Bochum. Apotheker sind schockiert. Der Verdacht, bei der Produktion von Krebsmitteln könnte Pfusch im Spiel sein, laste schwer. Es sei eine Katastrophe.
Als am Donnerstagnachmittag über ein Internetportal der Branche die Nachricht verbreitet wurde, dass ein Apotheker in Bottrop im Verdacht steht, im großen Stil Infusionen zur Krebstherapie zu niedrig dosiert zu haben (die WAZ berichtete), fiel Dr. Christian Metze aus allen Wolken. „Wenn das stimmt, wäre das eine Katastrophe“, sagt der 45-jährige Mediziner und Apotheker. Er befürchtet, das ohnehin beeinträchtigte Ärzte-Patient-Apotheker-Verhältnis könnte weiter leiden.
Der Inhaber der Herz-Apotheke im Facharztzentrum im Europahaus gegenüber dem Hauptbahnhof ist der einzige Apotheker in Bochum und einer von 300 in Deutschland, der eine Fachapotheke für Onkologie betreibt. Bis zu 7000 Infusionen werden jährlich in seinem Reinraumlabor im Europahaus hergestellt; ausschließlich für Arztpraxen in Bochum, wie er sagt.
Neue Dimension des Betrugs
Auch einen Tag nach Bekanntwerden des möglichen Skandals ist der Apotheker noch perplex. „Ich kann oder will mir nicht vorstellen, dass die Vorwürfe stimmen.
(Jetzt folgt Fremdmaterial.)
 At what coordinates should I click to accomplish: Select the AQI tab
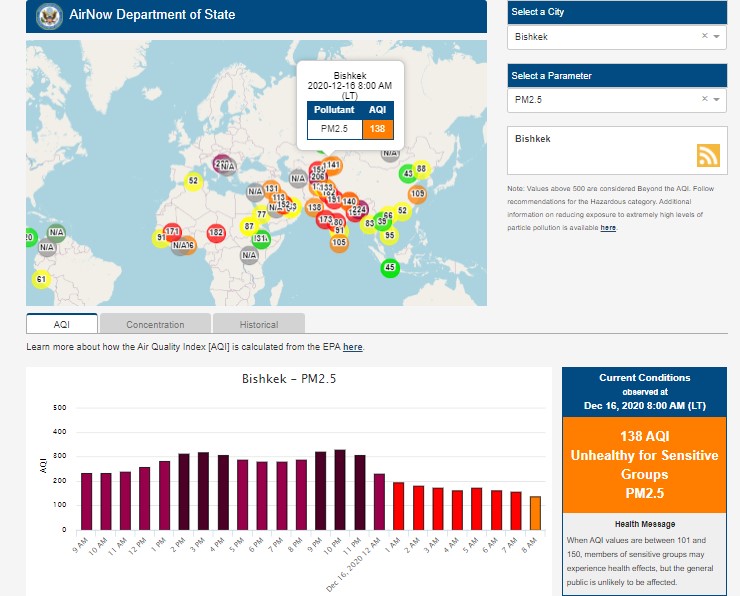click(62, 324)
Ich glaube es einfach nicht, dass er bei der Herstellung bewusst zu wenig von der verordneten Substanz eingefüllt hat.“ Er hat Zweifel aus moralischen Gründen („Den Staat mit Rezeptbetrug zu hintergehen, ist das eine, aber so etwas wäre eine neue Dimension. Ich mag mir nicht vorstellen, was in den Köpfen der Patienten und Angehörigen vorgeht“).
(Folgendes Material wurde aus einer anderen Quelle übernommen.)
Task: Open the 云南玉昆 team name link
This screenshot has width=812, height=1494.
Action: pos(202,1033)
Gleichwohl weiß er um mögliche finanzielle Reize („Es ist viel Geld im System“) bei Ausgangspräparaten, die je 100 Milliliter mehrere Tausend Euro oder gar eine fünfstellige Summe kosten können. Davon weniger als verordnet zu vermischen, verspricht enorme Gewinne. Die Unschuldsvermutung muss aus Metzes Sicht aber auch gelten, weil es schwerlich möglich sei, den vermeintlichen Betrug alleine zu begehen; noch dazu in der Dimension von geschätzt 40 000 Fällen. Hergestellt werden die Infusionen nach dem Vier-Augen-Prinzip, in Metzes Labor sogar nach dem Sechs-Augen-Prinzip.
Im Reinraum mit der höchsten Hygienestufe arbeiten eine Herstellerin und eine Zureicherin, beide Pharmazeutisch-Technische Assistentinnen, an einer Arbeitsbank. Dort wird die vorgegebene Menge einer Medikamenten-Konzentration in eine Glucose-Lösung gespritzt. In einem davor liegenden, ebenfalls reinen Raum, beaufsichtigt eine Apothekerin die Produktion. Aus dem Produktionsraum werden die fertigen Medikamente durch eine Schleuse weitergereicht, dort verpackt und direkt in die Praxen gebracht. „Wir arbeiten auf Abruf“, erklärt Christian Metze. Produziert werde die Infusion sofort nach der Anforderung aus der Praxis. Er versichert: „Bei uns bekommen die Patienten nur das, was auf dem Rezept steht. Nicht mehr und nicht weniger.“
Laborunterhalt ist teuer
Die Branche ist entsetzt. „Dass sich jemand bereichert, indem er unterdosierte Medikamente herstellt, habe ich noch nie gehört“, sagt Ralph Hohmann, Sprecher des Bochumer Apothekerverbandes. Dass nur weniger Apotheker Infusionen zur Krebstherapie herstellen, liege an dem großen Aufwand. Etwa den Gegenwert eines Einfamilienhauses hat Dr. Christian Metze nach eigenem Bekunden in sein Labor investiert, dessen Unterhalt täglich mehrere Hundert Euro koste. „Diesen Aufwand betreiben nur wenige.“
Krankenhäuser beliefert der Bochumer nicht. Diese haben in der Regel eigene Apotheken, die die Infusionen herstellen.
Das auf dem ehemaligen Nokia-Gelände an der Meesmannstraße untergebrachte Zentrallabor des Knappschaftskrankenhauses in Langendreer etwa stellt jährlich 20 000 sogenannte Zytostatika her.